As you may recall the original rationalization for 404 included the premise it would reduce fraud while increasing investor confidence in the issuer’s reporting. Those interviewed for the survey above indicated they did not believe there had been any increase in investor confidence as a result of 404 applied by large filers.  Yet in his public comment, Commissioner Aguilar stated ” I join Chairman Shapiro in assuring investors that there will be no further extensions of the compliance deadline.” What am I missing? By the SEC’s own survey, investors don’t care! So why is it mandated? Certainly there can and have been benefits enjoyed by larger issuers. For them it is good governance in many cases, and worthwhile. But not for small companies.

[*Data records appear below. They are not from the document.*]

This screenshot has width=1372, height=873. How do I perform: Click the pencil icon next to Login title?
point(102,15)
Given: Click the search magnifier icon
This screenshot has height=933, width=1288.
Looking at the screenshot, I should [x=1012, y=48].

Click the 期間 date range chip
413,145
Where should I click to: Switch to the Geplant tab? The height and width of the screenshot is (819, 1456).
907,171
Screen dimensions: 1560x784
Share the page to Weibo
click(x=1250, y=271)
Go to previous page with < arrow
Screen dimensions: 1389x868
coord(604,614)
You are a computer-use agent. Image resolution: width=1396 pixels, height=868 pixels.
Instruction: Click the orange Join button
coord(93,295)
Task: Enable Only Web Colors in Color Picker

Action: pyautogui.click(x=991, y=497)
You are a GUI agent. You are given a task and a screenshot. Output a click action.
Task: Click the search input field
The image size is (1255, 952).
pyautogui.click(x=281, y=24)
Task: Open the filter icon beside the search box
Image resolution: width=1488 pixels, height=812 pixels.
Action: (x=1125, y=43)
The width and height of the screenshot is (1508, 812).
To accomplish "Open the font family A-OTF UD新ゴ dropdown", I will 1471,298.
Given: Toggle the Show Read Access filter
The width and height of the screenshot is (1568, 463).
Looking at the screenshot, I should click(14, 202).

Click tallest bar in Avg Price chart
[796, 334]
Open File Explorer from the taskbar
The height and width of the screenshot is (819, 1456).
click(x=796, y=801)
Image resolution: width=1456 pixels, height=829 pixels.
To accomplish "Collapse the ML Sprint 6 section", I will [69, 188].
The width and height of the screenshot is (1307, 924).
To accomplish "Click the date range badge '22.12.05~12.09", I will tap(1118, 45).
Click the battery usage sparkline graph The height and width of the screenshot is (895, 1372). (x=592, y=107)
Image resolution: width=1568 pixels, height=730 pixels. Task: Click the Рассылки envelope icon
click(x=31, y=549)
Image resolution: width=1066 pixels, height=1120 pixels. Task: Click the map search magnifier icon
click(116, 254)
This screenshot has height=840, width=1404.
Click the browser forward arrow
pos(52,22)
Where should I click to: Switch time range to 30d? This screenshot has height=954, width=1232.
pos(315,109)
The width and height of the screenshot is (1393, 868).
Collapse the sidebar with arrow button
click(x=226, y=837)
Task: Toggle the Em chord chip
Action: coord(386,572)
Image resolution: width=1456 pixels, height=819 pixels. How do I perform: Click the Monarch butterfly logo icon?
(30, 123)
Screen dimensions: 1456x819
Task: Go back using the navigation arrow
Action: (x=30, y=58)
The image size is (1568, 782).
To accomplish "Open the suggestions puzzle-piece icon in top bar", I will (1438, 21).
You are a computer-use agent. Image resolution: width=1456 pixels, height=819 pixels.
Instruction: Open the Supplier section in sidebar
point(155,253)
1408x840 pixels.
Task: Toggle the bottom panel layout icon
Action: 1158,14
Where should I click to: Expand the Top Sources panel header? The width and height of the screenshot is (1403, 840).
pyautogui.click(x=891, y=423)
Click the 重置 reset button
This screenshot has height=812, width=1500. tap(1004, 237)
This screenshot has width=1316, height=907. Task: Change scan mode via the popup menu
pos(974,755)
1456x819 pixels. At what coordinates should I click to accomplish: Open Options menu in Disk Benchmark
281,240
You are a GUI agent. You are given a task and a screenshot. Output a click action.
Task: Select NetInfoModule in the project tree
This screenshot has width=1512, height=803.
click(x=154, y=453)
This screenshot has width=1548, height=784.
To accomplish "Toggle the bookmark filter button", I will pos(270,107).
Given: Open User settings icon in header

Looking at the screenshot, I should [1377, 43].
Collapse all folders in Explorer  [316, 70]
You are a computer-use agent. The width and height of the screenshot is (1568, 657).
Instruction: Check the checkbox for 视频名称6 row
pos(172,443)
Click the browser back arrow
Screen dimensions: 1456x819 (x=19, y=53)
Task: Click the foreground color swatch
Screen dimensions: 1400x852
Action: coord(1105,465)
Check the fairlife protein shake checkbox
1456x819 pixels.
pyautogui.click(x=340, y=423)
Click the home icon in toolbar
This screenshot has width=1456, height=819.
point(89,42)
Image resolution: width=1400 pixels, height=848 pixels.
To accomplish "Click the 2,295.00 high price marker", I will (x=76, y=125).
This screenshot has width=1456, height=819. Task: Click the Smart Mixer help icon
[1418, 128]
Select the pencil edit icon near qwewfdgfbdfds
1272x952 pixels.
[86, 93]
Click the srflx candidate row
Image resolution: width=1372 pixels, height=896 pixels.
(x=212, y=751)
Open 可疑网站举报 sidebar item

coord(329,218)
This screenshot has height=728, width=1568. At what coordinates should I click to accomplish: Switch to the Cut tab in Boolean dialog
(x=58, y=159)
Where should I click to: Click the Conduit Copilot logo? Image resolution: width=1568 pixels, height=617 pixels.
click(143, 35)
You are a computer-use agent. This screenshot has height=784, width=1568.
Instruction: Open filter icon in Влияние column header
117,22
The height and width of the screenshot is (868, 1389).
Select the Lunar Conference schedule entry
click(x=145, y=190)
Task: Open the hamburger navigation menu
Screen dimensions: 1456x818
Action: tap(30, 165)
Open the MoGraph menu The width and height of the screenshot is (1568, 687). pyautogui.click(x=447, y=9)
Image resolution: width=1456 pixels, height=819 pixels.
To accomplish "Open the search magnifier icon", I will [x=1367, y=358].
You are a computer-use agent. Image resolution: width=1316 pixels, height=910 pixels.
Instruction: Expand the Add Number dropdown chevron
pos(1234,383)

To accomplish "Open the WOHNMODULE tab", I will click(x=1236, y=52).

There is essentially no benefit to most non-accelerated filers either actual or perceived in most cases, and the cost is proportionately greater than for larger companies. Both the SEC and the PCAOB have exercised common sense in promoting ‘scalability’ in other areas. They need to do so here as well by eliminating the requirement – one with no or negligible benefit and grossly disproportionate cost – for small non-accelerated issuers.

Will it reduce fraud in small companies? I seriously doubt it and I believe most public company audit partners would agree. The SEC has the weapon it needs to fight fraud in the 302 certifications.

Send this tar baby back to Congress and let the money be redirected for innovation and growth.